* **TASK A**:
Reproduce the part of the Henry Darrow article that opens with the words containing "His most recent" and closes with "Screen Actors Guild.".
* **TASK B**:
From the Henry Darrow article, list the high-profile television shows named as ones he worked on in the years before his most recent role.

* **EXTRACT**:

+---+

The news of the actor’s passing was shared on Facebook by his publicist, who confirmed that Darrow died Sunday.

“I just learned that my long line publicity client, Henry Darrow, has passed away at age 87. (Sept. 15, 1933 – March 14, 2021),” he wrote. “Rest in peace my friend.”

The publicist, Michael B. Druxman, added: “You will be missed.”

No cause of death was provided.

Darrow appeared in all 97 episodes of “The High Chaparral” from 1967-1971, according to IMDb. He played Manolito Montoya in the Western drama.

Notably, he also appeared in the daytime drama “Santa Barbara,” for which, he earned a Daytime Emmy Award in 1990 for his work as the character Rafael Castillo.

His most recent role was in 2012’s “Soda Springs” and in the years before that, he worked on numerous high-profile television shows like “One Tree Hill,” “The Bold and the Beautiful,” “Star Trek: Voyager” and “Zorro.”

On the film side, he was known for appearing in “The Hitcher” in 1986 and “Maverick” in 1994.

Darrow also received a tribute on social media from the Screen Actors Guild.

Character actor Henry Darrow has died at age 87. (Getty Images)

+---+

* **SOURCE DATA**:
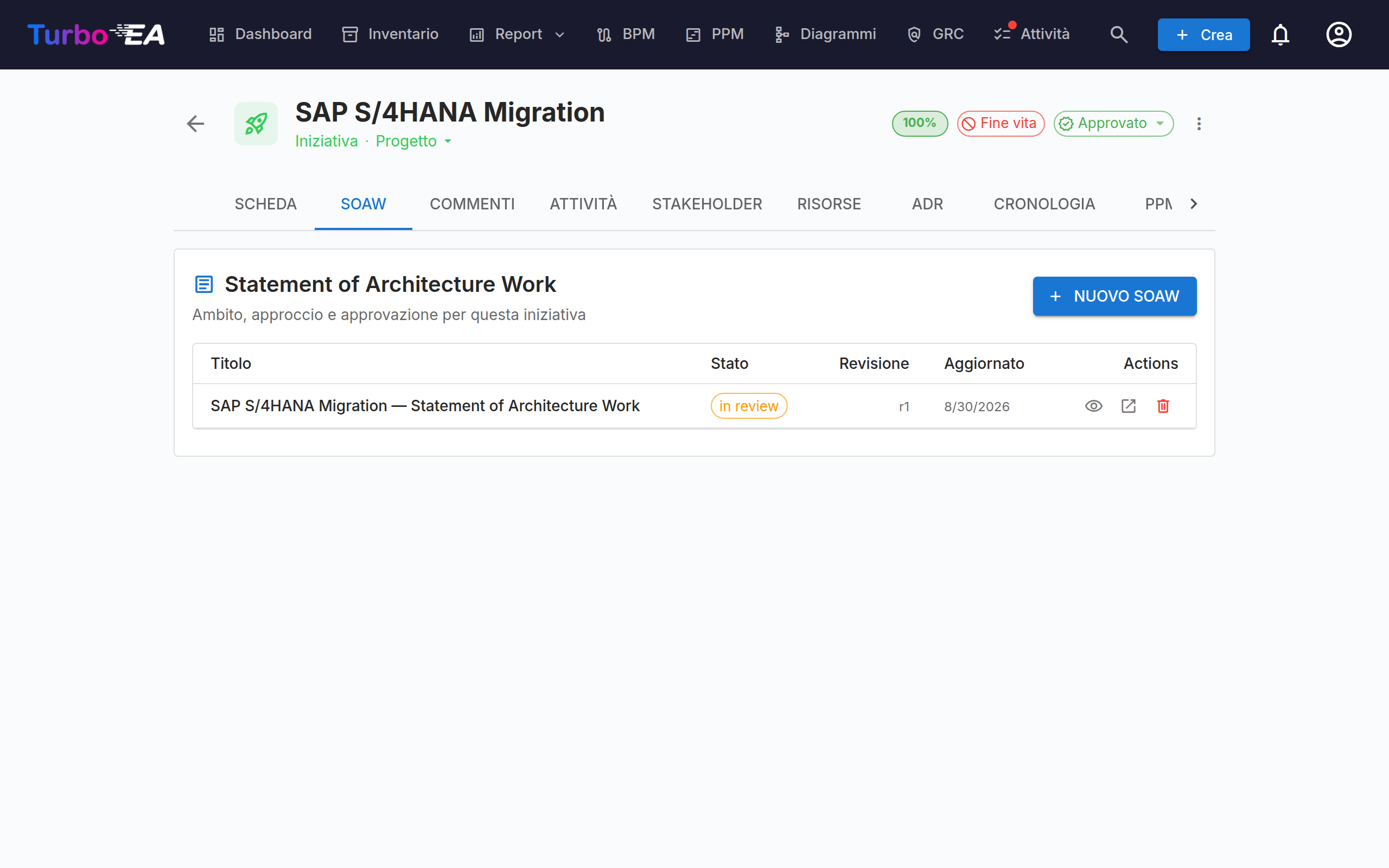Image resolution: width=1389 pixels, height=868 pixels.
Task: Go back using the left arrow
Action: [196, 124]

+---+

* **EXPECTED ANSWER A**:
His most recent role was in 2012’s “Soda Springs” and in the years before that, he worked on numerous high-profile television shows like “One Tree Hill,” “The Bold and the Beautiful,” “Star Trek: Voyager” and “Zorro.”

On the film side, he was known for appearing in “The Hitcher” in 1986 and “Maverick” in 1994.

Darrow also received a tribute on social media from the Screen Actors Guild.

* **EXPECTED ANSWER B**:
"One Tree Hill"
"The Bold and the Beautiful"
"Star Trek: Voyager"
"Zorro"